_DESCRIPTION OF THE TASK:_ Update the entries from the line with "This screenshot has height=715, width=893." through the end of the entries, replacing "screenshot" with "screen capture" and leaving everything else unchanged. Return only those lines.

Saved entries

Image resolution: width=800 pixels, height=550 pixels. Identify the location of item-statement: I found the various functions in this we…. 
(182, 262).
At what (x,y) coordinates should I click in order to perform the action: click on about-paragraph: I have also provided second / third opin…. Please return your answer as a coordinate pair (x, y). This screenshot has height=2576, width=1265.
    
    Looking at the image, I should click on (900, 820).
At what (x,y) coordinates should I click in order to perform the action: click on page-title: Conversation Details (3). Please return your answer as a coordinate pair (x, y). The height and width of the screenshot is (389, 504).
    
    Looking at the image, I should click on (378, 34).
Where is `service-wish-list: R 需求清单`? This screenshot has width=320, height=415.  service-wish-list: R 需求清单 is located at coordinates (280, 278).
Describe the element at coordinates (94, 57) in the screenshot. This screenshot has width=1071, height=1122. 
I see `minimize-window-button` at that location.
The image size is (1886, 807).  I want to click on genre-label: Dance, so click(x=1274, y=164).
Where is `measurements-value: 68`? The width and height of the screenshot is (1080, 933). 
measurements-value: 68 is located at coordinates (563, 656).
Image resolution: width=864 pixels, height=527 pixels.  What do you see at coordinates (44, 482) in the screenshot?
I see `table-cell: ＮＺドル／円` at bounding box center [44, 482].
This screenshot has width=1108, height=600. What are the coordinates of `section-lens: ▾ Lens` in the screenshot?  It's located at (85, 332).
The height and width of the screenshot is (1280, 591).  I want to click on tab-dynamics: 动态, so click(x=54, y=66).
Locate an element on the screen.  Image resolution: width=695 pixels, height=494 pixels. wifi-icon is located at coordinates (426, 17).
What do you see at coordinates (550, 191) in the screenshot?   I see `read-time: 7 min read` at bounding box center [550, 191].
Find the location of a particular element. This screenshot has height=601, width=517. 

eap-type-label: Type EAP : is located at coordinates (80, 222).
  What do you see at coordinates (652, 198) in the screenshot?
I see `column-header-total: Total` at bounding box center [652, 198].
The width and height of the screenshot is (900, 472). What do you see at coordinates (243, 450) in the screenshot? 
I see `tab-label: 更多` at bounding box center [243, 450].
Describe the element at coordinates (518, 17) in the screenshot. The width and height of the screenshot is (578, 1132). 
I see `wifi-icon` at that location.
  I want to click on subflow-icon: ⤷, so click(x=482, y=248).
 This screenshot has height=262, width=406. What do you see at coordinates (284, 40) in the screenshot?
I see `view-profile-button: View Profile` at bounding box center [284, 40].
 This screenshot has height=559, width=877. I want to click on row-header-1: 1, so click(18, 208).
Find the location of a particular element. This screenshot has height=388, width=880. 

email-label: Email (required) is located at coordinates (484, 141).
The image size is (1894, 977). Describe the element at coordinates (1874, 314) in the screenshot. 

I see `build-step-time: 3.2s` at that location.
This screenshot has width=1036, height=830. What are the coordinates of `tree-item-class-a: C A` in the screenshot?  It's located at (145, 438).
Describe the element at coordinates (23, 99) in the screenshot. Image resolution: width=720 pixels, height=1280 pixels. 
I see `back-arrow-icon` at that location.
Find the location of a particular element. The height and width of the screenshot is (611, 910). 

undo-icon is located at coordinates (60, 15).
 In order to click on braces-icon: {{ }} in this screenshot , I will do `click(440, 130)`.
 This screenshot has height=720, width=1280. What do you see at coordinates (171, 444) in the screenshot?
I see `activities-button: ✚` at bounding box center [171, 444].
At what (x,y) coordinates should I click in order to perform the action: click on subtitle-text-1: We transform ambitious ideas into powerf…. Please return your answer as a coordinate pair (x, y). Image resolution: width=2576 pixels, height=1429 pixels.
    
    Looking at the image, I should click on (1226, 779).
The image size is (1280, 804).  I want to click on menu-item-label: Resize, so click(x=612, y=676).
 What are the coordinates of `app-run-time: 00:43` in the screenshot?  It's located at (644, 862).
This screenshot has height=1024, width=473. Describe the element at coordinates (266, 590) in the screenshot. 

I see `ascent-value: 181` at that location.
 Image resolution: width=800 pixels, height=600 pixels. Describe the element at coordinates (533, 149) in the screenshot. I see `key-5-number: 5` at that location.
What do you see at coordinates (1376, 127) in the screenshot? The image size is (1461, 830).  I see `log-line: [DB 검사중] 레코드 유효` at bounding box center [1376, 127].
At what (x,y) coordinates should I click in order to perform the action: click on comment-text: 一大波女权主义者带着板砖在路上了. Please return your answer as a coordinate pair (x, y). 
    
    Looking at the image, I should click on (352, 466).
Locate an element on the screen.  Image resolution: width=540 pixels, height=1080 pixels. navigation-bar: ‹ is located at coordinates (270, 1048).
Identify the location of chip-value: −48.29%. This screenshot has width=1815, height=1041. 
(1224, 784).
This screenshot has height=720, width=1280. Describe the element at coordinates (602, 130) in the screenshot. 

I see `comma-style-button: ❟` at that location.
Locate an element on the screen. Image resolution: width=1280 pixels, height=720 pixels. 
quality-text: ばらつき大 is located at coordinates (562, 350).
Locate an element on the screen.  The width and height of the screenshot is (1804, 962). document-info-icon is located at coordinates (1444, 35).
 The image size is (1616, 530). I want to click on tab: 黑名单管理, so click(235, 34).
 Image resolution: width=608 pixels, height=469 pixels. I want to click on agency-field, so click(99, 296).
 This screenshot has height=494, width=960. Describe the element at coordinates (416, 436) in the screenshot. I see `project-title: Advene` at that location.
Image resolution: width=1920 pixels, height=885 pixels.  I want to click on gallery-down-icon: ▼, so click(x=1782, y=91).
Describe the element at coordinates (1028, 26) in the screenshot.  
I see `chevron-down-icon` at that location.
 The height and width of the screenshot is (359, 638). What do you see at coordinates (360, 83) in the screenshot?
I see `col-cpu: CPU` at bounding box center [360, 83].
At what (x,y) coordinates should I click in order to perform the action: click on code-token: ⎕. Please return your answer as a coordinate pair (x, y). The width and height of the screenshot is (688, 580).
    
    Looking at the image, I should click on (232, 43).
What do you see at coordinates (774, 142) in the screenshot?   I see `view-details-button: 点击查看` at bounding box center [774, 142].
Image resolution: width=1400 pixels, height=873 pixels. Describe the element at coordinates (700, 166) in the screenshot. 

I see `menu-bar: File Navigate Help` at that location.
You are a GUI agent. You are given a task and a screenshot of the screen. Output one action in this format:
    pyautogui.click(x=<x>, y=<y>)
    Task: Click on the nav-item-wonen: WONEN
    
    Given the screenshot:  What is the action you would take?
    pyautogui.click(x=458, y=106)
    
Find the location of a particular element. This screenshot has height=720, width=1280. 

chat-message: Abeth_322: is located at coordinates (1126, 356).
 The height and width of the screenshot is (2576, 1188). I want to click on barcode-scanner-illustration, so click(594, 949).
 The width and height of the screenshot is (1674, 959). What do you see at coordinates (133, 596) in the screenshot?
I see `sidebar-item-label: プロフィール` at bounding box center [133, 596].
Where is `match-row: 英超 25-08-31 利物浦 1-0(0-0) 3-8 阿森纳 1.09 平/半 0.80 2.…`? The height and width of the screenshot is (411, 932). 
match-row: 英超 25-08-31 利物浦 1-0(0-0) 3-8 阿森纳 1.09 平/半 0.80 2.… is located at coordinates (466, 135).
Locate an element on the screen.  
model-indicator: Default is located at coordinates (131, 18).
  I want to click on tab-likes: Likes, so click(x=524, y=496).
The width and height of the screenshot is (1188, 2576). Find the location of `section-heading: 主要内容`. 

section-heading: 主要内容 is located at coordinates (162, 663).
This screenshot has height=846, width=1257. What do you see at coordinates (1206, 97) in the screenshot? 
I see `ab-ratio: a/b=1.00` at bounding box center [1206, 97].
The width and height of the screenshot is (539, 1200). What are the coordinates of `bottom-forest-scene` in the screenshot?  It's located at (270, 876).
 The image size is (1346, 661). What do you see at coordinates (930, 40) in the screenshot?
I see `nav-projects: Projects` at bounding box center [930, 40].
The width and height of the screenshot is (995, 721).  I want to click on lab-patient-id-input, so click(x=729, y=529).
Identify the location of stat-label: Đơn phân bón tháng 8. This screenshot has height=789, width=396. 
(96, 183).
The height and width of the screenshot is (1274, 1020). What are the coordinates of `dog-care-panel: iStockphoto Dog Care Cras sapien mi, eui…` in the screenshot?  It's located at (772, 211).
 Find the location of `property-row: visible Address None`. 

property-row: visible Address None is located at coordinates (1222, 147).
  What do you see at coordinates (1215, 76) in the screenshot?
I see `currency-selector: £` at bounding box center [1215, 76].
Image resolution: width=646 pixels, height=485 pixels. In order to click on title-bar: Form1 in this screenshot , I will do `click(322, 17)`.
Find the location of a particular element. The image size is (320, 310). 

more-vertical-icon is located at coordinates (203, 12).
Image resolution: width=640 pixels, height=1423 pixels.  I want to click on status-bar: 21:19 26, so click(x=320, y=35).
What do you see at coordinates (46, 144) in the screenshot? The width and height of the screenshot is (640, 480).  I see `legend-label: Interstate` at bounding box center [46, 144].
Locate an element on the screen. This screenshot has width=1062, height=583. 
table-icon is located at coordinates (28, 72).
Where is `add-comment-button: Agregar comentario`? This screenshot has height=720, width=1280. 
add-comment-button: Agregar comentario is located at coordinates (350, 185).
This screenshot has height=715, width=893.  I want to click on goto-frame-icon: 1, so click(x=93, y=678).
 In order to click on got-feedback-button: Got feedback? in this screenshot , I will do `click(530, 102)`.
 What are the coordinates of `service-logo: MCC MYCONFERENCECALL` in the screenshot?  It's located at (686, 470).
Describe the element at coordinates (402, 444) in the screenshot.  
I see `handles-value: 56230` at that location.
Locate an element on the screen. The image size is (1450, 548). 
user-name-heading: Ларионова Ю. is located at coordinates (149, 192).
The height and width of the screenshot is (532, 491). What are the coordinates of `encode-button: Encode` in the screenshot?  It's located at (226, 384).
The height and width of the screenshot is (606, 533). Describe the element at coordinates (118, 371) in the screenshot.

_TASK OUTPUT:_
This screen capture has height=715, width=893.  I want to click on goto-frame-icon: 1, so click(x=93, y=678).
 In order to click on got-feedback-button: Got feedback? in this screen capture , I will do `click(530, 102)`.
 What are the coordinates of `service-logo: MCC MYCONFERENCECALL` in the screen capture?  It's located at (686, 470).
Describe the element at coordinates (402, 444) in the screen capture.  
I see `handles-value: 56230` at that location.
Locate an element on the screen. The image size is (1450, 548). 
user-name-heading: Ларионова Ю. is located at coordinates (149, 192).
The height and width of the screen capture is (532, 491). What are the coordinates of `encode-button: Encode` in the screen capture?  It's located at (226, 384).
The height and width of the screen capture is (606, 533). Describe the element at coordinates (118, 371) in the screen capture.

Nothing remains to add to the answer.